Download or read book The Rhetorical World of Augustan Humanism written by Paul Fussell and published by Oxford : Clarendon Press. This book was released on 1965 with total page 338 pages. Available in PDF, EPUB and Kindle. Book excerpt:

Book Renaissance Rhetoric

Download or read book Renaissance Rhetoric written by Peter Mack and published by Springer. This book was released on 1993-12-15 with total page 209 pages. Available in PDF, EPUB and Kindle. Book excerpt: This book provides examples of the best modern scholarship on rhetoric in the renaissance. Lawrence Green, Lisa Jardine, Kees Meerhoff, Dilwyn Knox, Brian Vickers, George Hunter, Peter Mack, David Norbrook and Pat Rubin look at the reception of Aristotle's Rhetoric in the renaissance; the place of rhetoric in Erasmus's career, Melanchthon's teaching, and sixteenth century protestant schools; the rhetoric textbook; the use of rhetoric in Raphael, renaissance drama, Elizabethan romance, and seventeenth century political writing. It will become essential reading for advanced studies in English, rhetoric, art history, history, history of education, history of ideas, political theory, and reformation history.

Book Territories of History

Download or read book Territories of History written by Sarah H. Beckjord and published by Penn State Press. This book was released on 2016-11-29 with total page 203 pages. Available in PDF, EPUB and Kindle. Book excerpt: Sarah H. Beckjord’s Territories of History explores the vigorous but largely unacknowledged spirit of reflection, debate, and experimentation present in foundational Spanish American writing. In historical works by writers such as Gonzalo Fernández de Oviedo, Bartolomé de Las Casas, and Bernal Díaz del Castillo, Beckjord argues, the authors were not only informed by the spirit of inquiry present in the humanist tradition but also drew heavily from their encounters with New World peoples. More specifically, their attempts to distinguish superstition and magic from science and religion in the New World significantly influenced the aforementioned chroniclers, who increasingly directed their insights away from the description of native peoples and toward a reflection on the nature of truth, rhetoric, and fiction in writing history. Due to a convergence of often contradictory information from a variety of sources—eyewitness accounts, historiography, imaginative literature, as well as broader philosophical and theological influences—categorizing historical texts from this period poses no easy task, but Beckjord sifts through the information in an effective, logical manner. At the heart of Beckjord’s study, though, is a fundamental philosophical problem: the slippery nature of truth—especially when dictated by stories. Territories of History engages both a body of emerging scholarship on early modern epistemology and empiricism and recent developments in narrative theory to illuminate the importance of these colonial authors’ critical insights. In highlighting the parallels between the sixteenth-century debates and poststructuralist approaches to the study of history, Beckjord uncovers an important legacy of the Hispanic intellectual tradition and updates the study of colonial historiography in view of recent discussions of narrative theory.

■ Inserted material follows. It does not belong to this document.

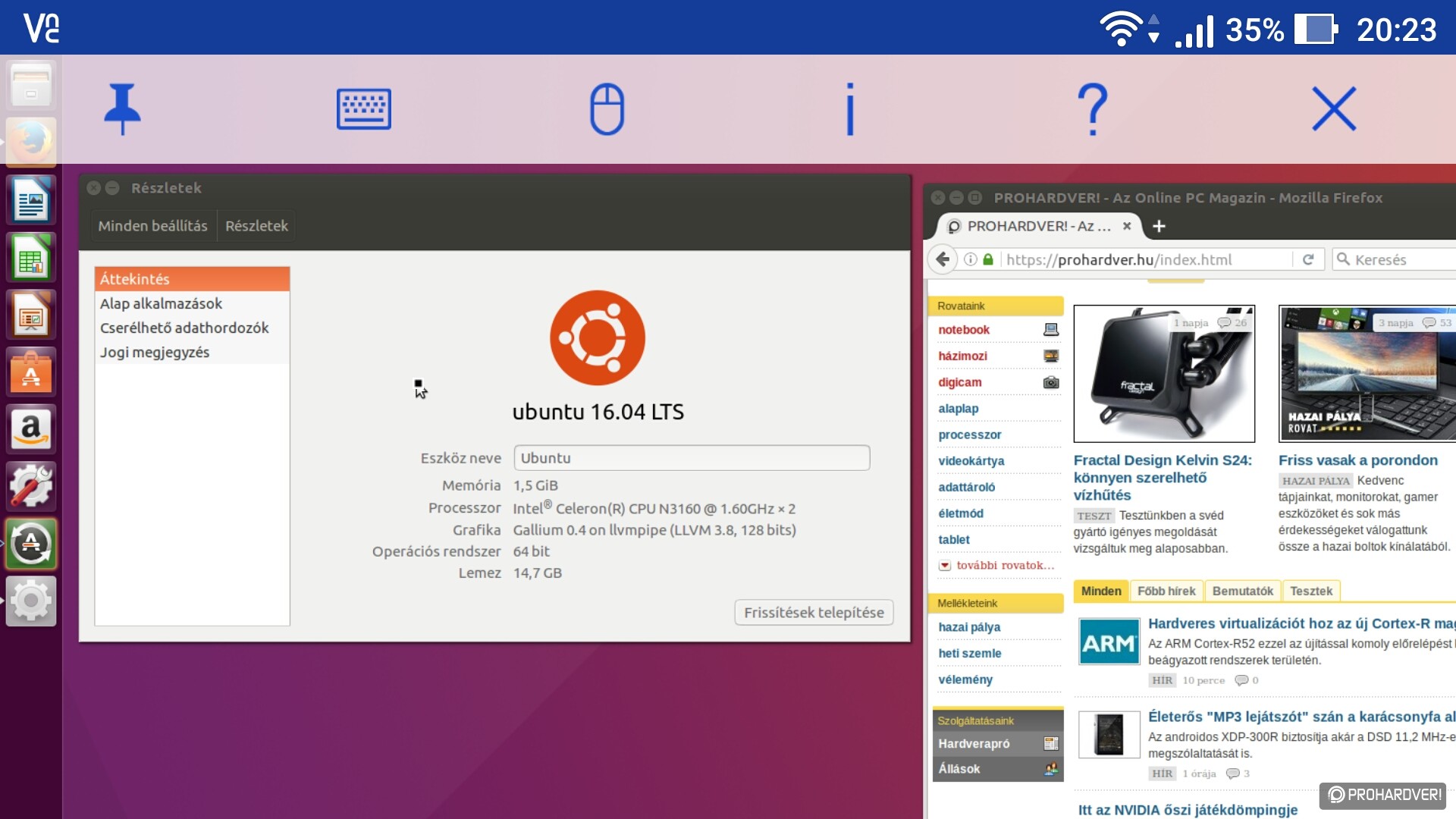Image resolution: width=1456 pixels, height=819 pixels.
Task: Select Alap alkalmazások in sidebar
Action: tap(162, 303)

Book The Rhetoric of Humanism

Download or read book The Rhetoric of Humanism written by Thomas Mermall and published by Jamaica, N.Y. : Bilingual Press. This book was released on 1976 with total page 156 pages. Available in PDF, EPUB and Kindle. Book excerpt:

Book In Defense of Secular Humanism

Download or read book In Defense of Secular Humanism written by Paul Kurtz and published by Prometheus Books. This book was released on 2010-09-09 with total page 282 pages. Available in PDF, EPUB and Kindle. Book excerpt: A spirited defense of secular humanism against fundamentalist critics.